▶ **Stated problem**
Copy the data below, replacing "spaghetti dish" with "pasta dish" and leaving everything else as it is.
_ _ _ _
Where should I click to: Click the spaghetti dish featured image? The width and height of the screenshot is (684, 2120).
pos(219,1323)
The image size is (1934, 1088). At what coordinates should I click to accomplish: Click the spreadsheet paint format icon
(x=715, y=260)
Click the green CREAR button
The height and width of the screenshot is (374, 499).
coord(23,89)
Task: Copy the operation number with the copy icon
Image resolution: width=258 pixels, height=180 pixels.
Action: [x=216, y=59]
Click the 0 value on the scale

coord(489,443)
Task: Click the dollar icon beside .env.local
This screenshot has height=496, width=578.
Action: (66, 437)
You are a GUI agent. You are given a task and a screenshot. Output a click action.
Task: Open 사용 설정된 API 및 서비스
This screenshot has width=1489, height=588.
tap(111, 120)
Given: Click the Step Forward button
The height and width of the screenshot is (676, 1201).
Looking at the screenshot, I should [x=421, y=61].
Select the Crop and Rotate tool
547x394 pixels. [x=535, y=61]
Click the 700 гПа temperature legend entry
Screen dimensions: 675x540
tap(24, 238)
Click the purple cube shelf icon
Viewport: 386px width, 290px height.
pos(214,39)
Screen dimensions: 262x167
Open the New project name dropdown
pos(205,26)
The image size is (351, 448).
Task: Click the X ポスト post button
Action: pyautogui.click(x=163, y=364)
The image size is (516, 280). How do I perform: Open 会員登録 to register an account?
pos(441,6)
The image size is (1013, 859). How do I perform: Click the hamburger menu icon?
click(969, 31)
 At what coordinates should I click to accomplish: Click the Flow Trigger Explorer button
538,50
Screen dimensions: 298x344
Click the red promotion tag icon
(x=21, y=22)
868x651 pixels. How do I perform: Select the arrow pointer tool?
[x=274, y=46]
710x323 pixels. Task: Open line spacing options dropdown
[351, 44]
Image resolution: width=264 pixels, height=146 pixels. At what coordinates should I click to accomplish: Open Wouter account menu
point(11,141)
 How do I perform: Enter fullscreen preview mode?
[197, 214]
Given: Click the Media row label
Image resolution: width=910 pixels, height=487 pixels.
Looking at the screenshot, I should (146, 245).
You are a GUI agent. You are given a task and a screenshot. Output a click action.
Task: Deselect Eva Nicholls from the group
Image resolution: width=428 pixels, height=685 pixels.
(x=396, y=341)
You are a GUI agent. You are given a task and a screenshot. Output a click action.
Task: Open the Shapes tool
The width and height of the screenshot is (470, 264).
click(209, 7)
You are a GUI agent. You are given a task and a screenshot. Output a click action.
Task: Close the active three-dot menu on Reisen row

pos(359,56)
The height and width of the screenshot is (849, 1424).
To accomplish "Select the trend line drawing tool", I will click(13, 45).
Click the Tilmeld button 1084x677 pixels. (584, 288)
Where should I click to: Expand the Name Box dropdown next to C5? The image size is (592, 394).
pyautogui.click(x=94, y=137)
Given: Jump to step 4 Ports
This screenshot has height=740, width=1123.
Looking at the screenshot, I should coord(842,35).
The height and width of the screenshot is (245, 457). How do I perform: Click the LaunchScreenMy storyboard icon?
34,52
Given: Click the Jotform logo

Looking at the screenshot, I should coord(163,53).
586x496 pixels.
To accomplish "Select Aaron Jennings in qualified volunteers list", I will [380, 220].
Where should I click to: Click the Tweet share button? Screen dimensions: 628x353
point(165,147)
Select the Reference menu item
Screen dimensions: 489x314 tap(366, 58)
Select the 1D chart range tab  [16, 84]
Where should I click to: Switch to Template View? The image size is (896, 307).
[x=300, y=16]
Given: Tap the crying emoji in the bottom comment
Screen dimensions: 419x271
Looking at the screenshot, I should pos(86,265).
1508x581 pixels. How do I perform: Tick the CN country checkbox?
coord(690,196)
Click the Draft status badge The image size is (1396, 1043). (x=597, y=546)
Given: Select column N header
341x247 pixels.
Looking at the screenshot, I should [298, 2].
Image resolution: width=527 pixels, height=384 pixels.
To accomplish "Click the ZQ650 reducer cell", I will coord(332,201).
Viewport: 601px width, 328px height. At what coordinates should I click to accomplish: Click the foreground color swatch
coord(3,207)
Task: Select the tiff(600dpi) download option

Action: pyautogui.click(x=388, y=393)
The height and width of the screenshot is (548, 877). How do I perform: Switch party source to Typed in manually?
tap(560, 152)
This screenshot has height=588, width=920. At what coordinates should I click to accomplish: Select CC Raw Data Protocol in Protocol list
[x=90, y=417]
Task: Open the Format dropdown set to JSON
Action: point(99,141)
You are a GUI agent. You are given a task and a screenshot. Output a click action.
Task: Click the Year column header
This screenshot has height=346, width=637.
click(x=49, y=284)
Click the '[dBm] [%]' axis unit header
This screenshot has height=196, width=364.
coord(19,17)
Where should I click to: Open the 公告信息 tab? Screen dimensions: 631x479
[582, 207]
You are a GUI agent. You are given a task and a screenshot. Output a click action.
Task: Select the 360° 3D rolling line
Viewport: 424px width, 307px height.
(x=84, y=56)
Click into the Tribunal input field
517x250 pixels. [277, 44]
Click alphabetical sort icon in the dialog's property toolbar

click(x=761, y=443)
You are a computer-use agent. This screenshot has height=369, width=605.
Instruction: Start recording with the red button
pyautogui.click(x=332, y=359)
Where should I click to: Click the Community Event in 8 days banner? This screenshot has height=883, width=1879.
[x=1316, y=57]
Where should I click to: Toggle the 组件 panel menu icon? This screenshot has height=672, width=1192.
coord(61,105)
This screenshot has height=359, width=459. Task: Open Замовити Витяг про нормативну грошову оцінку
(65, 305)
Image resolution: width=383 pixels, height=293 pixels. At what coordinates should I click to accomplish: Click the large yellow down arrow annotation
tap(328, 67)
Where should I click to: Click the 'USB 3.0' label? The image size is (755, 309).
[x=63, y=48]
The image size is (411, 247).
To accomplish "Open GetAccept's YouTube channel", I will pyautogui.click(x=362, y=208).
_ _ _ _
▶ **Reply to the exercise**
Where should I click to: Click the pasta dish featured image? The width and height of the screenshot is (684, 2120).
pos(219,1323)
The image size is (1934, 1088). At what coordinates should I click to accomplish: Click the spreadsheet paint format icon
(x=715, y=260)
Click the green CREAR button
The height and width of the screenshot is (374, 499).
coord(23,89)
Task: Copy the operation number with the copy icon
Image resolution: width=258 pixels, height=180 pixels.
Action: [x=216, y=59]
Click the 0 value on the scale

coord(489,443)
Task: Click the dollar icon beside .env.local
This screenshot has height=496, width=578.
Action: (66, 437)
You are a GUI agent. You are given a task and a screenshot. Output a click action.
Task: Open 사용 설정된 API 및 서비스
This screenshot has width=1489, height=588.
tap(111, 120)
Given: Click the Step Forward button
The height and width of the screenshot is (676, 1201).
Looking at the screenshot, I should [x=421, y=61].
Select the Crop and Rotate tool
547x394 pixels. [x=535, y=61]
Click the 700 гПа temperature legend entry
Screen dimensions: 675x540
tap(24, 238)
Click the purple cube shelf icon
Viewport: 386px width, 290px height.
pos(214,39)
Screen dimensions: 262x167
Open the New project name dropdown
pos(205,26)
The image size is (351, 448).
Task: Click the X ポスト post button
Action: pyautogui.click(x=163, y=364)
The image size is (516, 280). How do I perform: Open 会員登録 to register an account?
pos(441,6)
The image size is (1013, 859). How do I perform: Click the hamburger menu icon?
click(969, 31)
 At what coordinates should I click to accomplish: Click the Flow Trigger Explorer button
538,50
Screen dimensions: 298x344
Click the red promotion tag icon
(x=21, y=22)
868x651 pixels. How do I perform: Select the arrow pointer tool?
[x=274, y=46]
710x323 pixels. Task: Open line spacing options dropdown
[351, 44]
Image resolution: width=264 pixels, height=146 pixels. At what coordinates should I click to accomplish: Open Wouter account menu
point(11,141)
 How do I perform: Enter fullscreen preview mode?
[197, 214]
Given: Click the Media row label
Image resolution: width=910 pixels, height=487 pixels.
Looking at the screenshot, I should (146, 245).
You are a GUI agent. You are given a task and a screenshot. Output a click action.
Task: Deselect Eva Nicholls from the group
Image resolution: width=428 pixels, height=685 pixels.
(x=396, y=341)
You are a GUI agent. You are given a task and a screenshot. Output a click action.
Task: Open the Shapes tool
The width and height of the screenshot is (470, 264).
click(209, 7)
You are a GUI agent. You are given a task and a screenshot. Output a click action.
Task: Close the active three-dot menu on Reisen row

pos(359,56)
The height and width of the screenshot is (849, 1424).
To accomplish "Select the trend line drawing tool", I will click(13, 45).
Click the Tilmeld button 1084x677 pixels. (584, 288)
Where should I click to: Expand the Name Box dropdown next to C5? The image size is (592, 394).
pyautogui.click(x=94, y=137)
Given: Jump to step 4 Ports
This screenshot has height=740, width=1123.
Looking at the screenshot, I should coord(842,35).
The height and width of the screenshot is (245, 457). How do I perform: Click the LaunchScreenMy storyboard icon?
34,52
Given: Click the Jotform logo

Looking at the screenshot, I should coord(163,53).
586x496 pixels.
To accomplish "Select Aaron Jennings in qualified volunteers list", I will [380, 220].
Where should I click to: Click the Tweet share button? Screen dimensions: 628x353
point(165,147)
Select the Reference menu item
Screen dimensions: 489x314 tap(366, 58)
Select the 1D chart range tab  [16, 84]
Where should I click to: Switch to Template View? The image size is (896, 307).
[x=300, y=16]
Given: Tap the crying emoji in the bottom comment
Screen dimensions: 419x271
Looking at the screenshot, I should pos(86,265).
1508x581 pixels. How do I perform: Tick the CN country checkbox?
coord(690,196)
Click the Draft status badge The image size is (1396, 1043). (x=597, y=546)
Given: Select column N header
341x247 pixels.
Looking at the screenshot, I should [298, 2].
Image resolution: width=527 pixels, height=384 pixels.
To accomplish "Click the ZQ650 reducer cell", I will coord(332,201).
Viewport: 601px width, 328px height. At what coordinates should I click to accomplish: Click the foreground color swatch
coord(3,207)
Task: Select the tiff(600dpi) download option

Action: pyautogui.click(x=388, y=393)
The height and width of the screenshot is (548, 877). How do I perform: Switch party source to Typed in manually?
tap(560, 152)
This screenshot has height=588, width=920. At what coordinates should I click to accomplish: Select CC Raw Data Protocol in Protocol list
[x=90, y=417]
Task: Open the Format dropdown set to JSON
Action: point(99,141)
You are a GUI agent. You are given a task and a screenshot. Output a click action.
Task: Click the Year column header
This screenshot has height=346, width=637.
click(x=49, y=284)
Click the '[dBm] [%]' axis unit header
This screenshot has height=196, width=364.
coord(19,17)
Where should I click to: Open the 公告信息 tab? Screen dimensions: 631x479
[582, 207]
You are a GUI agent. You are given a task and a screenshot. Output a click action.
Task: Select the 360° 3D rolling line
Viewport: 424px width, 307px height.
(x=84, y=56)
Click into the Tribunal input field
517x250 pixels. [277, 44]
Click alphabetical sort icon in the dialog's property toolbar

click(x=761, y=443)
You are a computer-use agent. This screenshot has height=369, width=605.
Instruction: Start recording with the red button
pyautogui.click(x=332, y=359)
Where should I click to: Click the Community Event in 8 days banner? This screenshot has height=883, width=1879.
[x=1316, y=57]
Where should I click to: Toggle the 组件 panel menu icon? This screenshot has height=672, width=1192.
coord(61,105)
This screenshot has height=359, width=459. Task: Open Замовити Витяг про нормативну грошову оцінку
(65, 305)
Image resolution: width=383 pixels, height=293 pixels. At what coordinates should I click to accomplish: Click the large yellow down arrow annotation
tap(328, 67)
Where should I click to: Click the 'USB 3.0' label? The image size is (755, 309).
[x=63, y=48]
The image size is (411, 247).
To accomplish "Open GetAccept's YouTube channel", I will pyautogui.click(x=362, y=208).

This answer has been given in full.